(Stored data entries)

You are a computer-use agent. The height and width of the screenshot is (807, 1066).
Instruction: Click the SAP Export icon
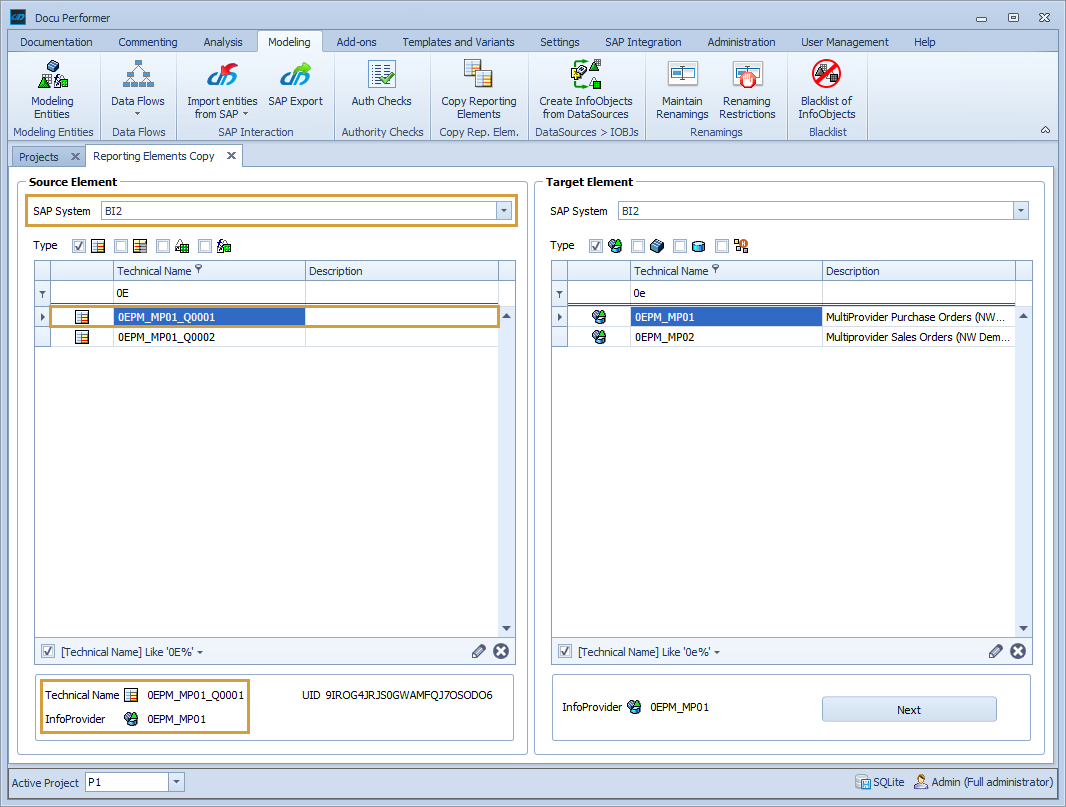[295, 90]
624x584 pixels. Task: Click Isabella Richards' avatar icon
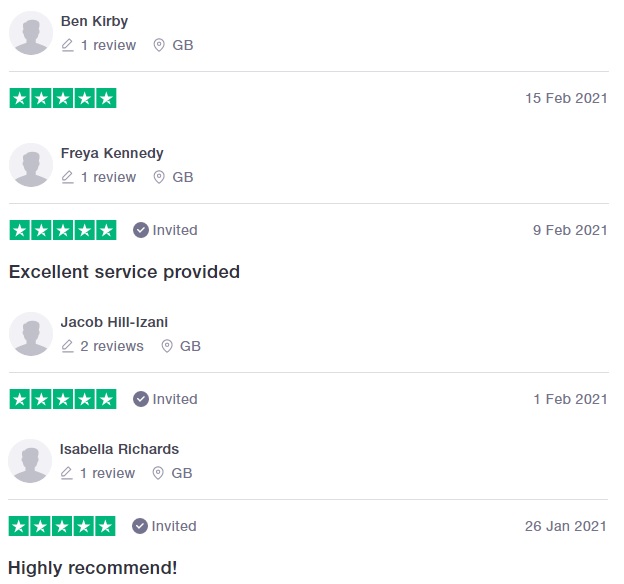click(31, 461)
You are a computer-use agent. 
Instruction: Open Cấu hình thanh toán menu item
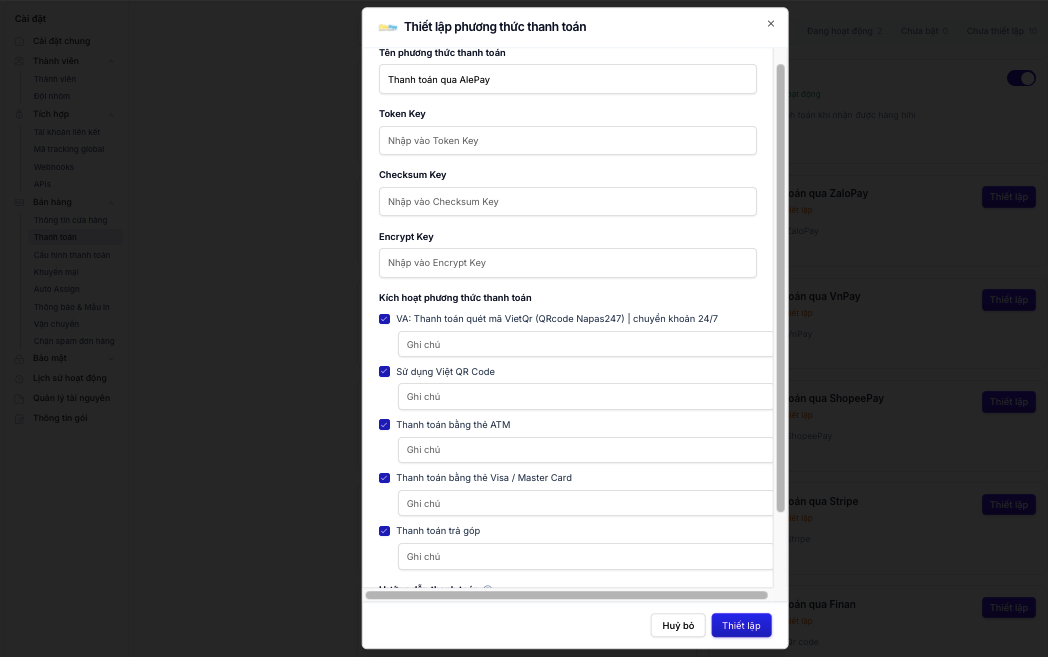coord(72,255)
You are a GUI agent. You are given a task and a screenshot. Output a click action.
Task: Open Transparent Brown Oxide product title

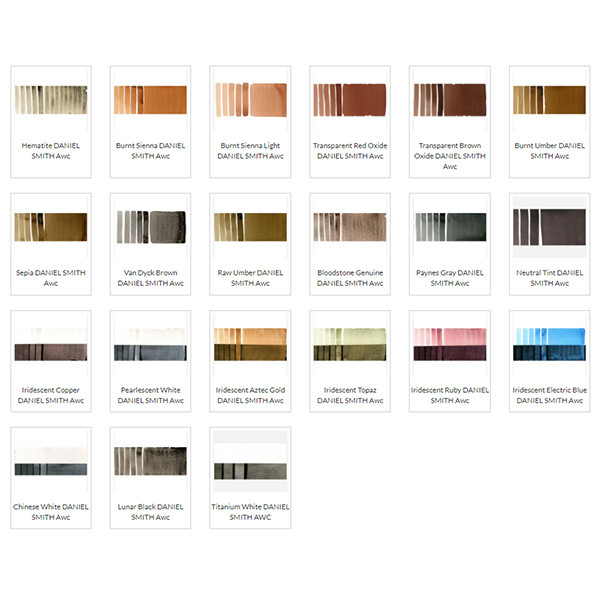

- **WORK REQUEST**: Lines with the word "screenshot" in them should be copied from the preceding records.

- **RESPONSE BELOW**:
You are a computer-use agent. The height and width of the screenshot is (807, 1066).
You are a GUI agent. You are given a task and a screenshot. Output a click action.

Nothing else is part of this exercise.